Note: For detailed data sources see section 4.2 in Ye and Robertson (2017).

Figure 2 Productivity gap in China, human capital adjusted, 1978-2011

Thus, the data seem to support Krugman’s view. If, say, 2% were cut from China’s total factor productivity (TFP) growth it would be a large shock. Moreover, the impact on GDP growth could be twice as much due to associated contractions in investment and capital accumulation.

In a recent paper, however, we find that as a measure of the TFP gains from labour reallocation in China, these numbers are far too high (Ye and Robertson 2017). This is because (i) whereas most studies use the so-called ‘shift-share’ growth accounting decomposition, this overstates the conventionally defined TFP gains from labour reallocation; and (ii) the existing literature does not allow for sectoral differences in human capital when evaluating the actual sectoral productivity gap. The combination of these two adjustments dramatically reduces the benchmark value of the effect of labour reallocation on China’s growth.

Quantifying the gains from labour reallocation

Most studies that have tried to quantify the impact of labour reallocation on China’s growth have done so using the shift-share method.2 This was first used in the 1940s, but was superseded by the development of multi-sector growth accounting that incorporates neoclassical production functions, diminishing returns, and standard distribution theory that equates factor returns with the value of each factor’s marginal product (Dennison 1961, Kuznets 1967).

We show that the shift-share decomposition method generates ‘reallocation effects’ that are far larger than the reallocation effects generated by the Denison-Kuznets growth accounting. A simple calculation shows that the ratio of the size of labour reallocation effects measured by the Denison-Kuznets growth accounting method, to the shift-share method, is proportional to the labour cost share in non-agriculture. For example, with non-agricultural labour cost share in China of approximately 0.5, the shift-share method will give results that are around twice as large as the Denison-Kuznets growth accounting method.

Intuitively this difference arises because the shift-share method implicitly assumes that production functions in each sector that are linear functions of one input. Hence there is no allowance for diminishing returns to labour as factors move between sectors.
* * * * * * * * *
Exercise tasks.
(1) Could you write out the part of the excerpt on China's productivity growth between "Figure 2 Productivity" and "and capital accumulation.", inclusive, word for word?
(2) Can you pick up the excerpt on China's productivity growth after its last sentence and carry it forward?

Collected data.
* * * * * * * * *
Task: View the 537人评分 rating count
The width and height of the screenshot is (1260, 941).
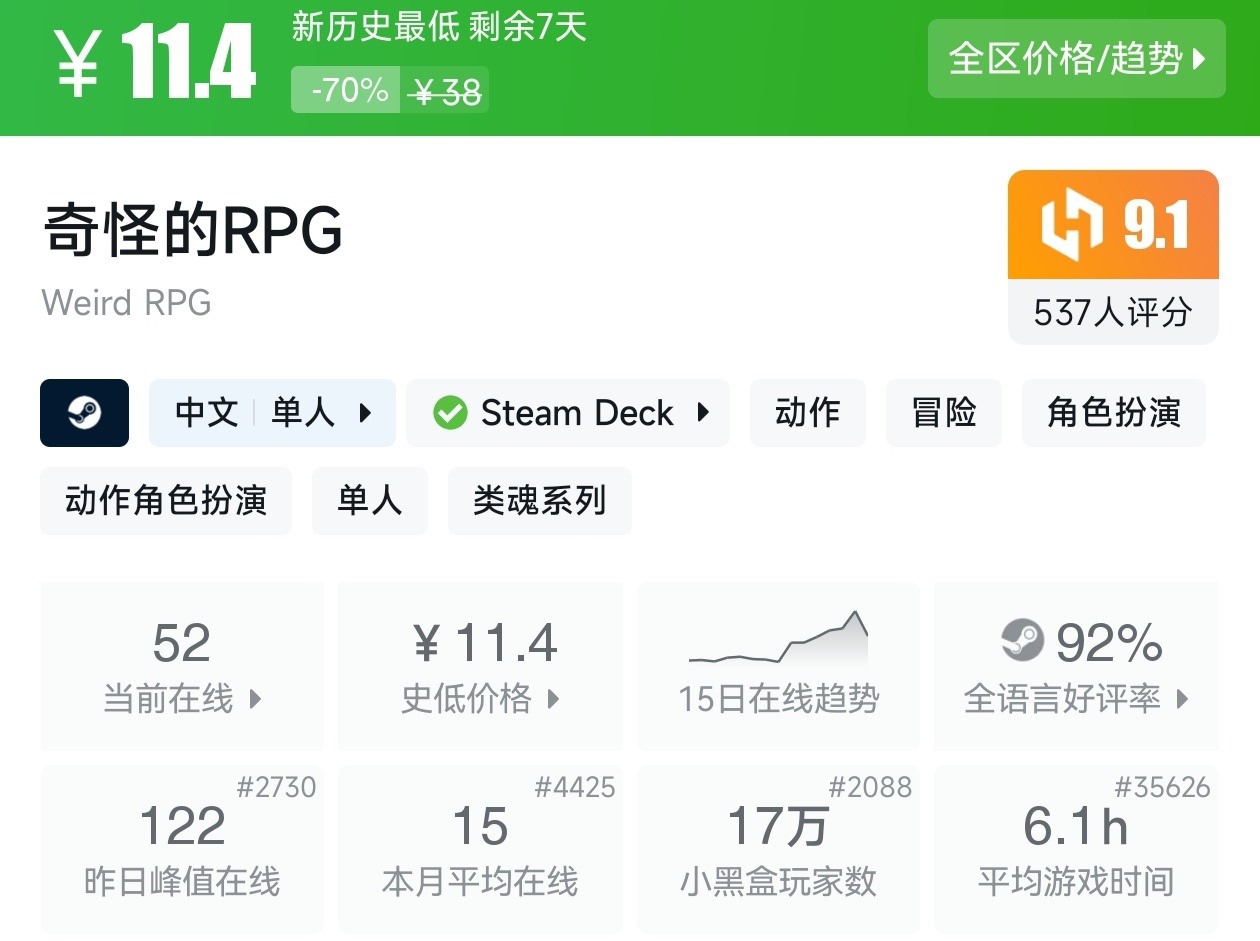Action: [1112, 313]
* * * * * * * * *
Answer list.
(1)
Figure 2 Productivity gap in China, human capital adjusted, 1978-2011

Thus, the data seem to support Krugman’s view. If, say, 2% were cut from China’s total factor productivity (TFP) growth it would be a large shock. Moreover, the impact on GDP growth could be twice as much due to associated contractions in investment and capital accumulation.

(2)
In our paper, we construct growth accounts for China and show that, using the same data, the gains from labour reallocation in China over 1978-2011 are reduced from a value of 1.76% per year if the shift-share method is used to a value of 0.77% using the Denison-Kuznets growth accounting. This also explains why, for example, the well-known paper by Bosworth and Collins (2008) reports reallocation effects that are around twice as large as a recent World Bank study by Bulman and Kraay (2011). The former uses shift-share while the latter uses Denison-Kuznets growth accounting.

Thus, the shift-share method has been used widely and arguably, also by the most prominent studies in the literature. In this sense, the literature on reallocation effects and China’s growth has overstated the amount of TFP growth generated by labour reallocation in China.3

Wage gaps and human capital

We also consider how differences in human capital across sectors might further reduce the estimated gains from labour reallocation. In particular, Li (2014) finds that the urban sector has human capital levels that are 2-3 times higher than the rural sector.

We use these data as an indicator of sectoral differences. Hence, whereas output per worker is 6-9 times higher in non-agriculture compared to agriculture, output per effective worker would only be 3-4 times higher.3 Thus, the productivity gap across sectors is significantly reduced once we account for the difference in skill levels of workers.

Intuitively, this should also affect the measure of growth gains generated by labour reallocation. We find that this reduces the estimated reallocation effects by approximately one-third. Hence the combined impact of using the standard growth accounting approach rather than the shift-share method, and allowing for sectoral human capital differences, is substantial. Over the period 1978–2011, these two adjustments reduce the estimated TFP gains from labour reallocation from 1.76% per year to just 0.25% per year.

Hitting the Great Wall

Thus, the literature on growth and labour reallocation in China has been dominated by a method that substantially overstates the gains relative to the now standard growth accounting model. Allowing for this, and for human capital differences across sectors, we conclude that the gains from labour reallocation have been a far less important source of China's growth than typically portrayed.

Unlike Young’s (2003) “gold to base metals” study of China and East Asia, our smaller productivity numbers don’t mean that productivity growth was unimportant. Rather they show that, according to the standard neoclassical model with competitive factor markets, sectoral labour reallocation has not been a key source of productivity growth in China.

This finding affects how we might think about the impact of slowing rural-urban migration on China’s growth prospects. An historical TFP contribution of 0.25% per year is only a very small fraction of China’s miracle growth rates of 8% per year. The slowing of migration and tightening urban labour market may throw up some policy challenges, but it seems unlikely that these changes are a Great Wall in the way of China’s growth.


Bosworth, B, and M S Collins (2008), “Accounting for Growth: Comparing China and India”, The Journal of Economic Perspectives, 22, 45-66.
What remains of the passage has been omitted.